Element and text position data
###

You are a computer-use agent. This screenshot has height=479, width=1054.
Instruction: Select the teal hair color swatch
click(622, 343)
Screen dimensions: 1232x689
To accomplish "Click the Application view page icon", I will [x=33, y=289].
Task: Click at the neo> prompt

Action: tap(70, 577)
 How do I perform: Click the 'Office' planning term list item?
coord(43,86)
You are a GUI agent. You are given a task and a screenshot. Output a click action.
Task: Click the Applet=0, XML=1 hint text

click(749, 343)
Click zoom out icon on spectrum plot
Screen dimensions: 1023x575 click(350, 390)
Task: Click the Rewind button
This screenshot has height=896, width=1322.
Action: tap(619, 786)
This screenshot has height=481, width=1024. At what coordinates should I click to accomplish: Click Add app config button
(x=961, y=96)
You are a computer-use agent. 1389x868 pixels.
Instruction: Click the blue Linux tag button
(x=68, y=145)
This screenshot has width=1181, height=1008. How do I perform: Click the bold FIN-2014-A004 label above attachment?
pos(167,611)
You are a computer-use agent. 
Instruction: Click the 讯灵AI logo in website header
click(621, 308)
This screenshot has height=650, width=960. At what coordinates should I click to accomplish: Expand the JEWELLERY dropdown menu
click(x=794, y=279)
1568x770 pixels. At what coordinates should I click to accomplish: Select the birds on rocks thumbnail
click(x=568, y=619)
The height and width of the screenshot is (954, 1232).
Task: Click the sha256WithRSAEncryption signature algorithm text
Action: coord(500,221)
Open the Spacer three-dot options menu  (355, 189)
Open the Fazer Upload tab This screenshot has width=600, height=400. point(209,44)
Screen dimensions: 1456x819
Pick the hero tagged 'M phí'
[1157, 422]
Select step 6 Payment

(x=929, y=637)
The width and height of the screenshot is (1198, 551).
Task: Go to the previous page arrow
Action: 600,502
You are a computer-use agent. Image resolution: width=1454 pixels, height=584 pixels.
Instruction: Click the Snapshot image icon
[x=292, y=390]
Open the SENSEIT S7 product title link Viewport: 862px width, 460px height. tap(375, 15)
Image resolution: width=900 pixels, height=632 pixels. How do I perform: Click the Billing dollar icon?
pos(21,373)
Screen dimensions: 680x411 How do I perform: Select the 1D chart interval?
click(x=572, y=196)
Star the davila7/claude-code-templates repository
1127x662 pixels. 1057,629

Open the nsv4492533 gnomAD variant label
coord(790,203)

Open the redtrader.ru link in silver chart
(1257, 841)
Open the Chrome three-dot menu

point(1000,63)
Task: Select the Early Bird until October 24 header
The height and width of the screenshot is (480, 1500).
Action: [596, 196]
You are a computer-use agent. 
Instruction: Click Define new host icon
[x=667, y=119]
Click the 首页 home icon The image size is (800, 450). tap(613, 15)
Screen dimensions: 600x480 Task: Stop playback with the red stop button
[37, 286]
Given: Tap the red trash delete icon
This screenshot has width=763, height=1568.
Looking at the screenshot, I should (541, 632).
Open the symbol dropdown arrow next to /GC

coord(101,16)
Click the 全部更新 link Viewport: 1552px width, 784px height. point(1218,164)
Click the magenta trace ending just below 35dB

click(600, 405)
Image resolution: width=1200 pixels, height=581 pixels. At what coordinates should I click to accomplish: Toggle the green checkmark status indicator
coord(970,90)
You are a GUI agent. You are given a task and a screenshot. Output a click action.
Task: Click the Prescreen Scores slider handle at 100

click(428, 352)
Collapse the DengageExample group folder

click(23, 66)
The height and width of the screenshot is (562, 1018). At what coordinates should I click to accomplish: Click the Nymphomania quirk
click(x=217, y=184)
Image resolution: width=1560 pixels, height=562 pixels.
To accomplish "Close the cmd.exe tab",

###

### WHAT TO PRODUCE
Return every one of the items above exactly as they appear, with no changes.

### CORRECT ANSWER
You are a computer-use agent. This screenshot has height=479, width=1054.
Instruction: Select the teal hair color swatch
click(622, 343)
Screen dimensions: 1232x689
To accomplish "Click the Application view page icon", I will [x=33, y=289].
Task: Click at the neo> prompt

Action: tap(70, 577)
 How do I perform: Click the 'Office' planning term list item?
coord(43,86)
You are a GUI agent. You are given a task and a screenshot. Output a click action.
Task: Click the Applet=0, XML=1 hint text

click(749, 343)
Click zoom out icon on spectrum plot
Screen dimensions: 1023x575 click(350, 390)
Task: Click the Rewind button
This screenshot has height=896, width=1322.
Action: tap(619, 786)
This screenshot has height=481, width=1024. At what coordinates should I click to accomplish: Click Add app config button
(x=961, y=96)
You are a computer-use agent. 1389x868 pixels.
Instruction: Click the blue Linux tag button
(x=68, y=145)
This screenshot has width=1181, height=1008. How do I perform: Click the bold FIN-2014-A004 label above attachment?
pos(167,611)
You are a computer-use agent. 
Instruction: Click the 讯灵AI logo in website header
click(621, 308)
This screenshot has height=650, width=960. At what coordinates should I click to accomplish: Expand the JEWELLERY dropdown menu
click(x=794, y=279)
1568x770 pixels. At what coordinates should I click to accomplish: Select the birds on rocks thumbnail
click(x=568, y=619)
The height and width of the screenshot is (954, 1232).
Task: Click the sha256WithRSAEncryption signature algorithm text
Action: coord(500,221)
Open the Spacer three-dot options menu  (355, 189)
Open the Fazer Upload tab This screenshot has width=600, height=400. point(209,44)
Screen dimensions: 1456x819
Pick the hero tagged 'M phí'
[1157, 422]
Select step 6 Payment

(x=929, y=637)
The width and height of the screenshot is (1198, 551).
Task: Go to the previous page arrow
Action: 600,502
You are a computer-use agent. Image resolution: width=1454 pixels, height=584 pixels.
Instruction: Click the Snapshot image icon
[x=292, y=390]
Open the SENSEIT S7 product title link Viewport: 862px width, 460px height. tap(375, 15)
Image resolution: width=900 pixels, height=632 pixels. How do I perform: Click the Billing dollar icon?
pos(21,373)
Screen dimensions: 680x411 How do I perform: Select the 1D chart interval?
click(x=572, y=196)
Star the davila7/claude-code-templates repository
1127x662 pixels. 1057,629

Open the nsv4492533 gnomAD variant label
coord(790,203)

Open the redtrader.ru link in silver chart
(1257, 841)
Open the Chrome three-dot menu

point(1000,63)
Task: Select the Early Bird until October 24 header
The height and width of the screenshot is (480, 1500).
Action: [596, 196]
You are a computer-use agent. 
Instruction: Click Define new host icon
[x=667, y=119]
Click the 首页 home icon The image size is (800, 450). tap(613, 15)
Screen dimensions: 600x480 Task: Stop playback with the red stop button
[37, 286]
Given: Tap the red trash delete icon
This screenshot has width=763, height=1568.
Looking at the screenshot, I should (541, 632).
Open the symbol dropdown arrow next to /GC

coord(101,16)
Click the 全部更新 link Viewport: 1552px width, 784px height. point(1218,164)
Click the magenta trace ending just below 35dB

click(600, 405)
Image resolution: width=1200 pixels, height=581 pixels. At what coordinates should I click to accomplish: Toggle the green checkmark status indicator
coord(970,90)
You are a GUI agent. You are given a task and a screenshot. Output a click action.
Task: Click the Prescreen Scores slider handle at 100

click(428, 352)
Collapse the DengageExample group folder

click(23, 66)
The height and width of the screenshot is (562, 1018). At what coordinates should I click to accomplish: Click the Nymphomania quirk
click(x=217, y=184)
Image resolution: width=1560 pixels, height=562 pixels.
To accomplish "Close the cmd.exe tab",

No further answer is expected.